Preeti as a Balm (But Not Yet a System)
This is where Maharishikaa Preeti offers something crucial. She offers a balm for the Western seeker who has been left shattered by Neo-Advaita. She reminds us that energy is real. That frequency matters. That the soul must reenter the body not as concept, but as felt, lived, humming presence. Her teachings are medicine, but they are not yet a full system. She offers a current, not a circuit. A temple without a blueprint.
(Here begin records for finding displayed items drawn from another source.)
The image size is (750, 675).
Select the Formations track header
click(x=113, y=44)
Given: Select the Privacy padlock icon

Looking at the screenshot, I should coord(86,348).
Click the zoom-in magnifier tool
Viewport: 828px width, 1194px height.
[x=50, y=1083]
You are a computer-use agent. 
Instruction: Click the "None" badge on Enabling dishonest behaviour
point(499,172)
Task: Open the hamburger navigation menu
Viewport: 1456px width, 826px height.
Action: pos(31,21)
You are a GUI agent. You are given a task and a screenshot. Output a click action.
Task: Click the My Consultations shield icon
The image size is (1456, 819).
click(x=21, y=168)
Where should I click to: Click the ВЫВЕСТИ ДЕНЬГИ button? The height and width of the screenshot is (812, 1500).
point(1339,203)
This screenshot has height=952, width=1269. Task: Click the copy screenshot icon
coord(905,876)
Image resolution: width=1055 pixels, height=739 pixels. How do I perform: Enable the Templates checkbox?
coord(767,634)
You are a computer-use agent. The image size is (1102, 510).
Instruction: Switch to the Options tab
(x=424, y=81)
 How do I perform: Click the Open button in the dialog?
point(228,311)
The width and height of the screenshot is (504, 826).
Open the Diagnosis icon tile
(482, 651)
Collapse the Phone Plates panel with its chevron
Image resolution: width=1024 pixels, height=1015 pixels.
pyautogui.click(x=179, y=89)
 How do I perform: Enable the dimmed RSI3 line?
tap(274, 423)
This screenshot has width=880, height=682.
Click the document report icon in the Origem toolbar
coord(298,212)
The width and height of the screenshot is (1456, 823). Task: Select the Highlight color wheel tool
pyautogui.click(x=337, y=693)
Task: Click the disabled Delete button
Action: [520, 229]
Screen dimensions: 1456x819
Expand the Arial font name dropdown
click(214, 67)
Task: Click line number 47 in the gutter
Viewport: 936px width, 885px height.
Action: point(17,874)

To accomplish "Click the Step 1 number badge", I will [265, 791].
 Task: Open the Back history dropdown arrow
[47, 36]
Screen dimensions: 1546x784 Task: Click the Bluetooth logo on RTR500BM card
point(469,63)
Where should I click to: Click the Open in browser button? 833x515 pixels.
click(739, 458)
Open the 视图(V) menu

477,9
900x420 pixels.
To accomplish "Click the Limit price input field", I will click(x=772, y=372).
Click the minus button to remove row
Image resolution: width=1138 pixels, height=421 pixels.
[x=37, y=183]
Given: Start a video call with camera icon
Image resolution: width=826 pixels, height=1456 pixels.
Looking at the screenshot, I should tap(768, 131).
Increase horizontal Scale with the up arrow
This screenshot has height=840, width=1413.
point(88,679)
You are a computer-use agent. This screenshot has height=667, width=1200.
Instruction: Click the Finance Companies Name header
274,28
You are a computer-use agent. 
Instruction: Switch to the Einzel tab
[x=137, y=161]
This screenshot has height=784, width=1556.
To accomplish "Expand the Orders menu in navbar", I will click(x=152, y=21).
Why Kundalini Yoga Preceded—and Surpasses—Her Ontology
Kundalini Yoga as taught by Yogi Bhajan already includes everything Preeti points toward, and more. It is a complete psychospiritual technology. It provides kriyas to command the mind, meditations to clear the aura, breathwork to ignite the soul, and postures to stabilize the nervous system. The system integrates vibrational embodiment through the Radiant Body, energetic descent through the Soul Body, and subtle coordination through the chakra network. Kundalini Yoga does not reject Preeti’s insights—it absorbs and exceeds them. It offers not just healing but mastery.
Yogi Amandeep and the Reindigenization of the Map
In this context, Yogi Amandeep Singh plays a vital role. He is not simply echoing Yogi Bhajan—he is revealing the deeper tantric and Himalayan roots of the system. Where Bhajan engineered the map, Amandeep reveals its soil. His teachings move through myth, mantra, and ancestral vision. He restores memory to the map. He is a mystic cartographer, a guardian of the vibrational architecture behind the practices. He brings the lineage back to its indigenous context—not as nationalism, but as spiritual ecology.
Reindigenization and the Soul’s Return
What both Preeti and Amandeep are doing, in different ways, is reindigenizing Himalayan yogic practice. They are not modernizing it. They are unmodernizing it. They return it to ritual, to transmission, to story and breath and Earth. They remind us that when teachings globalize, they also destabilize. They become aestheticized, diluted, commodified. The responsibility now lies with those who practice and transmit—to root the teachings again in being.
Our New Responsibility
As these lineages globalize, we must face a paradox. The more widespread a teaching becomes, the more easily it is emptied of its soul. The more access we have to knowledge, the more we must resist the illusion that information is transformation. The more we interface through screens and theories, the more we must return to body, breath, and ground.
This moment demands a new sacred orientation. Not toward spectacle, not toward theory—but toward origin, integrity, and embodied presence. Origin is not about the past. Origin is about gravity. When the soul leads the body, the origin is now. When the soul is absent, all that remains is technique.
Let us not forget: You are you. You are within you. And within you is the real you.